- Country: Burundi
- Location: Cibitoke Province
- Coordinates: 02°55′30″S 29°15′45″E﻿ / ﻿2.92500°S 29.26250°E
- Purpose: Power
- Status: Operational
- Construction began: March 2019
- Opening date: 25 October 2024
- Owner: Government of Burundi

Dam and spillways
- Impounds: Kaburantwa River

Power Station
- Type: Francis
- Turbines: 2 x 10MW
- Installed capacity: 20 megawatts (27,000 hp)
- Annual generation: 117.7 gigawatt-hours (424 TJ)

= Kabu 16 Hydroelectric Power Station =

Power station in Burundi

Kabu 16 Hydroelectric Power Station is a 20 MW hydroelectric power station in Burundi. It was developed by the government of Burundi, with funding from the Indian government. Construction began in March 2019 and was completed in October 2024. It was formerly opened on October 25, 2024.

==Location==
The power station is located across the Kaburantwa River, a tributary of the Ruzizi River. The power station is approximately 16 km upstream of where the two rivers merge.
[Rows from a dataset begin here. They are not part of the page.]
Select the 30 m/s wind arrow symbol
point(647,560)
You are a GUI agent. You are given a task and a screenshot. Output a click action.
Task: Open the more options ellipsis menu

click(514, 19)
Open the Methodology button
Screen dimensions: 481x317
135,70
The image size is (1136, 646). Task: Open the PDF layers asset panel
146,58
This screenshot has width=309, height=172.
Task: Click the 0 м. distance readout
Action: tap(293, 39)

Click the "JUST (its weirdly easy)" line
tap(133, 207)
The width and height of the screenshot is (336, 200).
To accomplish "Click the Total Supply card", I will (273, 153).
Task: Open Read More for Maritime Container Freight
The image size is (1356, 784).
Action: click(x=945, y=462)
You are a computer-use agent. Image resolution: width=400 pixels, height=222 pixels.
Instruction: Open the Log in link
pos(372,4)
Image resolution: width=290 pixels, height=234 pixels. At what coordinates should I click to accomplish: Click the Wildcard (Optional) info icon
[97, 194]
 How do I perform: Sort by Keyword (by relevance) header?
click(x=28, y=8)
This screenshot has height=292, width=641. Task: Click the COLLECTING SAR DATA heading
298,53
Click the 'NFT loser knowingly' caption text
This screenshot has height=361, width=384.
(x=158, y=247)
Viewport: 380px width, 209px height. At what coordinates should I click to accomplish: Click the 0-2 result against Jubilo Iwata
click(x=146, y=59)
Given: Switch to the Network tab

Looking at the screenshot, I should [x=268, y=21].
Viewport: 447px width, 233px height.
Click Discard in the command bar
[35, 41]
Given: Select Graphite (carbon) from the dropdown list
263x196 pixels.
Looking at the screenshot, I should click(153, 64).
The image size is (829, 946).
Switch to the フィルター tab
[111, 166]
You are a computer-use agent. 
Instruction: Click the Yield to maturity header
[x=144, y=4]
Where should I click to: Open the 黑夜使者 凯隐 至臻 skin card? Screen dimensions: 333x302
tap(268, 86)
This location is in Cibitoke Province, in the northwest of the country, approximately 28 km, southeast of the town of Cibitoke, the provincial capital.

==Overview==
The engineering, procurement, and construction (EPC) contract was awarded to Angelique International Limited of India. The development involves the construction of a concrete and rock-fill dam, with a hydraulic head (water drop) of 191 m.
WAPCOS Ltd. (A Govt. of India Undertaking) is Project Management Consultant for Kabu-16 HEP and monitored the project for good quality and timely completion.
Two vertical Francis turbines, each rated at 10 megawatts were supplied by Voith, the German industrial machinery manufacturer. Other infrastructure installed include the construction of staff housing for the construction workers, an electric switchyard, electricity transmission lines and access roads to the site.

==Funding==
The power station was funded by the Government of India as a developmental grant, with money borrowed from the Export-Import Bank of India.

==Operations and benefits==
The power station was handed over to REGIDESO, the Burundian state-owned electric utility monopoly company, responsible for generation, transmission and distribution; and who will be operating it.

The power station supplies 177.7GWh of green energy into the Burundi grid, increasing available power for national economic expansion and job creation.